Marco

Personal information
- Full name: Marco Antonio Pogioli
- Date of birth: 9 June 1975 (age 50)
- Place of birth: Maringá, Brazil
- Height: 1.79 m (5 ft 10+1⁄2 in)
- Position: Forward

Youth career
- 1986–1994: Grêmio Maringá

Senior career*
- Years: Team / Apps / (Gls)
- 1997–1999: FC Jazz / 68 / (21)
- 2000–2001: FC Haka / 35 / (6)
- 2002–2004: KuPS / 76 / (24)

= Marco (footballer, born 1975) =

Brazilian footballer

Marco Antonio Pogioli, known as Marco (born 9 June 1975) is a retired Brazilian footballer who played in Finland for FC Jazz, FC Haka and KuPS Kuopio.

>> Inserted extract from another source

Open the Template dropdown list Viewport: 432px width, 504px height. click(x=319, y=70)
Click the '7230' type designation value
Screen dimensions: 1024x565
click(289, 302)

He played seven seasons and 148 caps scoring 39 goals in the Finnish top division Veikkausliiga between 1997 and 2003. Marco ended his career playing for KuPS in the Finnish second tier in 2004. In 1997–98 UEFA Champions League second qualifying round match he scored twice for FC Jazz against Feyenoord.At present he lives in a city in the interior of the state of Paraná called Maringa in southern Brazil. I work in the automotive branch of Vehicle Sales Manager.